Two studies related to hepatic enzyme abnormality did not demonstrate
an association with liver disease, and confounding factors (alcohol
abuse, cirrhosis, hepatitis, and other toxic chemicals) were not ruled
out. Studies showing lipid abnormalities did not control for the
confounding variables of obesity and genetic factors, and no medical
significance of the modest and variable increases was demonstrated. The
risk of gastric ulcers in exposed populations was not sufficiently
studied to establish an association with herbicide exposure. Only one
study indicated any increase, and in that study it was difficult to
rule out the many factors (e.g., alcoholism, non-steroidal anti-
inflammatory drugs, and H. pylori infection) known to be associated
with ulcers. (See 59 FR 344-45 for study citations.) In its 1996
report, NAS reviewed two studies of workers at a BASF plant who had
been potentially exposed to TCDD and other chemicals in a plant
accident in 1953 (Ott M.G., Zober A., Germann C., 1994. Laboratory
results for selected target organs in 138 individuals occupationally
exposed to TCDD. Chemosphere 29:2423-2437; and Zober et al., 1994) for
any relationship between herbicide exposure and diabetes. Ott et al.

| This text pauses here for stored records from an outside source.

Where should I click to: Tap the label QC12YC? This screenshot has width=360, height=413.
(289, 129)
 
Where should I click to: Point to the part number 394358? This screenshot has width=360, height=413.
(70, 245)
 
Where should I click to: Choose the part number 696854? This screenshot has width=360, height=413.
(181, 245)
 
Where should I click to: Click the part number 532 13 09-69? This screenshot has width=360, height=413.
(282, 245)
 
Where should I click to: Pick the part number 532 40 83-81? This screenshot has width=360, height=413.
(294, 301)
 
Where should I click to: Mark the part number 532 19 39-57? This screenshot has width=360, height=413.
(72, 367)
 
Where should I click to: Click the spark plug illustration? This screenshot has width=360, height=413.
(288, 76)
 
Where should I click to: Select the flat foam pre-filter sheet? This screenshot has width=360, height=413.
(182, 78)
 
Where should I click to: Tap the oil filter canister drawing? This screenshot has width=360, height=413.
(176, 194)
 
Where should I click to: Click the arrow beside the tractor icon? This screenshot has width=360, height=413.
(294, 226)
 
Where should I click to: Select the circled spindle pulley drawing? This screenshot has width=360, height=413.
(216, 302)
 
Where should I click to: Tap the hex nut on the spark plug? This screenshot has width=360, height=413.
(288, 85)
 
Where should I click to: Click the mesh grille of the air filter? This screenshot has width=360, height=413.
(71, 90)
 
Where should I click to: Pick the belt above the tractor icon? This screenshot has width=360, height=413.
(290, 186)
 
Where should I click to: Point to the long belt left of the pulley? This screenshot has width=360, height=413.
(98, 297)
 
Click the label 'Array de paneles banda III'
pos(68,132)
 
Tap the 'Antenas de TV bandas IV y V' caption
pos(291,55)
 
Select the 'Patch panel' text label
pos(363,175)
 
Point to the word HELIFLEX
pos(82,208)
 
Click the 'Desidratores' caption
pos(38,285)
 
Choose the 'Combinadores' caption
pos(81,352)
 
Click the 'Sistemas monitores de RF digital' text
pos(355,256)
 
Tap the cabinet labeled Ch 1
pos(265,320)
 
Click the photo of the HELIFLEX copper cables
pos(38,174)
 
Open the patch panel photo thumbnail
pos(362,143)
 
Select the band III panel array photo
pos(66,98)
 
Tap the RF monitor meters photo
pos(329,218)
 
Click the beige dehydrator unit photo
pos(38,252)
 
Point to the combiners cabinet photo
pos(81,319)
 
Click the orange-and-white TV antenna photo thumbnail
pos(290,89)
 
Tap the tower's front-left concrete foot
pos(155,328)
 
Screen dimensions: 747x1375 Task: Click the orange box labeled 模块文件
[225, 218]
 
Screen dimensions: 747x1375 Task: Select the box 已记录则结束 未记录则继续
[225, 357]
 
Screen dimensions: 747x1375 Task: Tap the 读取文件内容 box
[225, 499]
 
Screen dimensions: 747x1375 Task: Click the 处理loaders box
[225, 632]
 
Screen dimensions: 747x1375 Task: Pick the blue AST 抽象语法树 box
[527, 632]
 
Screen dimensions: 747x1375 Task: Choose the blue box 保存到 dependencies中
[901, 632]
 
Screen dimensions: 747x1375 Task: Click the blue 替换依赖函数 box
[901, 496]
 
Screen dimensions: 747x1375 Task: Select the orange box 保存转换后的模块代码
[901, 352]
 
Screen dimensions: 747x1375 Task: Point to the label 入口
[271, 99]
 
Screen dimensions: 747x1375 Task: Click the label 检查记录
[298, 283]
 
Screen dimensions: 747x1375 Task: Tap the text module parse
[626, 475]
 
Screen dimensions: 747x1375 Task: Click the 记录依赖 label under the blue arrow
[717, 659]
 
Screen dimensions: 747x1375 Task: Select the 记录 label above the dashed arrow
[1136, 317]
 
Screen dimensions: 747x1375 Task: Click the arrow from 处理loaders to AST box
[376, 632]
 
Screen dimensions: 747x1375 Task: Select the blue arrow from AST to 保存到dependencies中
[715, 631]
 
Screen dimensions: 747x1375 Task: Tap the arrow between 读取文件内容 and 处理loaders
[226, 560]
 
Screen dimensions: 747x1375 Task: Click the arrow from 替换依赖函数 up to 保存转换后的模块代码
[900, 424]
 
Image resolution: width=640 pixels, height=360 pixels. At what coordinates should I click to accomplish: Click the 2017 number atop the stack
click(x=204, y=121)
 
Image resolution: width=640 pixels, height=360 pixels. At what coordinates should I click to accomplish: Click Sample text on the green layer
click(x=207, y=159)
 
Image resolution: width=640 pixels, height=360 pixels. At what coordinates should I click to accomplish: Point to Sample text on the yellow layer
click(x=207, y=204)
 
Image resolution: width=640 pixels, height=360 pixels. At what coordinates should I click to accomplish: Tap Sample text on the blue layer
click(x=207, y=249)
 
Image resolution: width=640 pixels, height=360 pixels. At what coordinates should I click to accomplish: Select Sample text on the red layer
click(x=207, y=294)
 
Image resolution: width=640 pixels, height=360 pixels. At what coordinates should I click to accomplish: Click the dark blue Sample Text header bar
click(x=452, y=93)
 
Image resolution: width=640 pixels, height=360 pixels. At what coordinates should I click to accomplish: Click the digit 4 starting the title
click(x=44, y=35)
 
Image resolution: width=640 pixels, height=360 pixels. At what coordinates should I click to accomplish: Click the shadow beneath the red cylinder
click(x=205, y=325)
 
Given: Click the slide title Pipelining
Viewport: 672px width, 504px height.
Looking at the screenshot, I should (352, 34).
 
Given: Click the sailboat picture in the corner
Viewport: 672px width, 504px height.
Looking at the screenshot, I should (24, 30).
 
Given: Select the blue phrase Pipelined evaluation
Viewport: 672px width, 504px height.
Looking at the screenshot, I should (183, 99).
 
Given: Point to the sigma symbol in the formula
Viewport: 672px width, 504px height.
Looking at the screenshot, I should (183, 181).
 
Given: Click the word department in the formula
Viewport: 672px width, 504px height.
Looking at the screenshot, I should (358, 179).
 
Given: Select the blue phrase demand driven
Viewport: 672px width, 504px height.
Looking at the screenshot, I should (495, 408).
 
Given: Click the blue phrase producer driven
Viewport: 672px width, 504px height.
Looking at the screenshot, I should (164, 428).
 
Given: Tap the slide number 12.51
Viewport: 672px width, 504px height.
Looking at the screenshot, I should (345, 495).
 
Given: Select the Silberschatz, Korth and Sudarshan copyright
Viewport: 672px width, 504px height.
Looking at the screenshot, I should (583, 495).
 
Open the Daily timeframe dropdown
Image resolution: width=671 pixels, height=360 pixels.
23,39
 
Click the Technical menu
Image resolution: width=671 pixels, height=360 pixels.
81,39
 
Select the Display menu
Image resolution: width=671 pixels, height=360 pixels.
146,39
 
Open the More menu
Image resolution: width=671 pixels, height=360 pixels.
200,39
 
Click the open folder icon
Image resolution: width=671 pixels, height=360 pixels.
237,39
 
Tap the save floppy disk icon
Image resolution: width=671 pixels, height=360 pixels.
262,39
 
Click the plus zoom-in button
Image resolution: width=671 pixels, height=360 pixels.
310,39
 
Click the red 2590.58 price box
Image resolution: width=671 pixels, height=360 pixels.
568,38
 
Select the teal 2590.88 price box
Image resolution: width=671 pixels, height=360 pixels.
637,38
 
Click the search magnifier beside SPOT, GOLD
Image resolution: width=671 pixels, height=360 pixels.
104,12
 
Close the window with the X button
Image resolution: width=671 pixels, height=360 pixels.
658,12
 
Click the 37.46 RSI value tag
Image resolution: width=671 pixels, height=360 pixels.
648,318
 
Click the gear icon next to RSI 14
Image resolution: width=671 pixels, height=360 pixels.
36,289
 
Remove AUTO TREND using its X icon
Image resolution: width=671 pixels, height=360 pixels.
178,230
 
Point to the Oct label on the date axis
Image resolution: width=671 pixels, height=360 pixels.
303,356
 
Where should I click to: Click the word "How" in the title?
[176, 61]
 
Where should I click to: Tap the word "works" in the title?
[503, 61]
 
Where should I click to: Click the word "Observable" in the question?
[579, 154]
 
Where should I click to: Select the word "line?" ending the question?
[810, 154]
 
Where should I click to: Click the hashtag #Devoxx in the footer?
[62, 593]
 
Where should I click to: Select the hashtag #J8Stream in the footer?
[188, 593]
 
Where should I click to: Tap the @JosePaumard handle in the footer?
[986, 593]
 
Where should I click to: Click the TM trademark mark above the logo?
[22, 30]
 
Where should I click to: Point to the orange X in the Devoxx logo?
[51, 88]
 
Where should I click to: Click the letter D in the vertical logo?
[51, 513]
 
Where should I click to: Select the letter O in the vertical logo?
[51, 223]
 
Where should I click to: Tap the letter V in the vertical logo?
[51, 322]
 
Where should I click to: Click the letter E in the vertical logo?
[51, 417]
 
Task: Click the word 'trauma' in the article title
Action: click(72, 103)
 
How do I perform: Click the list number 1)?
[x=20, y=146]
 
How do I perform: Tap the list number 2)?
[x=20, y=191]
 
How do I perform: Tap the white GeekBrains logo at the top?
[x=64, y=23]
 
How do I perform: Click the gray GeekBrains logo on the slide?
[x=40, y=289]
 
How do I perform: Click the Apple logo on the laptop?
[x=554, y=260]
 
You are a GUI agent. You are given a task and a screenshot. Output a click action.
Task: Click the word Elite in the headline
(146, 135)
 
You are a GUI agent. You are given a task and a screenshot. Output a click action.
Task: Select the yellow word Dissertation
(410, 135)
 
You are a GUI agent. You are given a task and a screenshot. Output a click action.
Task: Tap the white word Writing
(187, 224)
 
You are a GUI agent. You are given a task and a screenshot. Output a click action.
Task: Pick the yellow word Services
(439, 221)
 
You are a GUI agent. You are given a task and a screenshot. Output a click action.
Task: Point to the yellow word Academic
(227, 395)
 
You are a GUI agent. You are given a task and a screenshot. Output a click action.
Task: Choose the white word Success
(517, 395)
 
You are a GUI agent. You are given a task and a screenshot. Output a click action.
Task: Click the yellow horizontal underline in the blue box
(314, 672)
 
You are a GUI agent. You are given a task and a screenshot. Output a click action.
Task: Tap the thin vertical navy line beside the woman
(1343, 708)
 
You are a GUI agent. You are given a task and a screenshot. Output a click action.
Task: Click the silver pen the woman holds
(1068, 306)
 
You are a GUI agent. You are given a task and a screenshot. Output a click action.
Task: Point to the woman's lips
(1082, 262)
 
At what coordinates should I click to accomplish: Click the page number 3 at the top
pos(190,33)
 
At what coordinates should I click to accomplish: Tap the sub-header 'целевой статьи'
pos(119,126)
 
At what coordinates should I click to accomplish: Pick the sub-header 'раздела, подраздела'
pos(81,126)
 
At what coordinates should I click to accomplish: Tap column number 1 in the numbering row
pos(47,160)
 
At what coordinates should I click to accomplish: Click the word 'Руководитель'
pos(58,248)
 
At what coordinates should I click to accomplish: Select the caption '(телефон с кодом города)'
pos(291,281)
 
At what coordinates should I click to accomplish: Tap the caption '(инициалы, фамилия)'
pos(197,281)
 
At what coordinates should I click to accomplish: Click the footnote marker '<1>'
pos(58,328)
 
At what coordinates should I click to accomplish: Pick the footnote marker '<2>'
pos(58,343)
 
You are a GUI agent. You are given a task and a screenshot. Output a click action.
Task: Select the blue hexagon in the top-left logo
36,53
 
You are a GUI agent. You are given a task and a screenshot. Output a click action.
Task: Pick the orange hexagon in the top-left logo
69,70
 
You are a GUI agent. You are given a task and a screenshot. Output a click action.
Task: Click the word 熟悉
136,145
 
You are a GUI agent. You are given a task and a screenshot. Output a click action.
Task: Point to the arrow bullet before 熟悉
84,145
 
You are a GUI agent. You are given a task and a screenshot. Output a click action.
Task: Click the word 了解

(1994) showed a marginal elevation in fasting serum glucose levels, but
did not control for obesity. Zober et al. (1994) demonstrated no
increase in diabetes with chloracne severity or TCDD levels, and the
study did not control for obesity. A third study, involving employees
of six chemical factories in Germany (Von Benner A., Edler L., Mayer
K., Zober A., 1994. ``Dioxin'' investigation program of the chemical
industry professional association. Arbeitsmedizin Sozialmedizin
Praventivmedizin 29:11-16) showed no correlation between serum TCDD
levels and blood glucose levels. In its 1996 report, NAS reviewed the
same three studies (Ott et al., 1994; Zober et al., 1994; and Von
Benner et al., 1994) when considering the relationship between
herbicide exposure and hepatic enzyme abnormalities. The noted
increases in abnormal liver function tests or the frequency of chronic
liver disease were confounded by the lack of control for alcohol abuse.
Zober, et al. (1994) found a nonsignificant increase in liver disease
among individuals exposed to dioxin, and Von Benner, et al. (1994)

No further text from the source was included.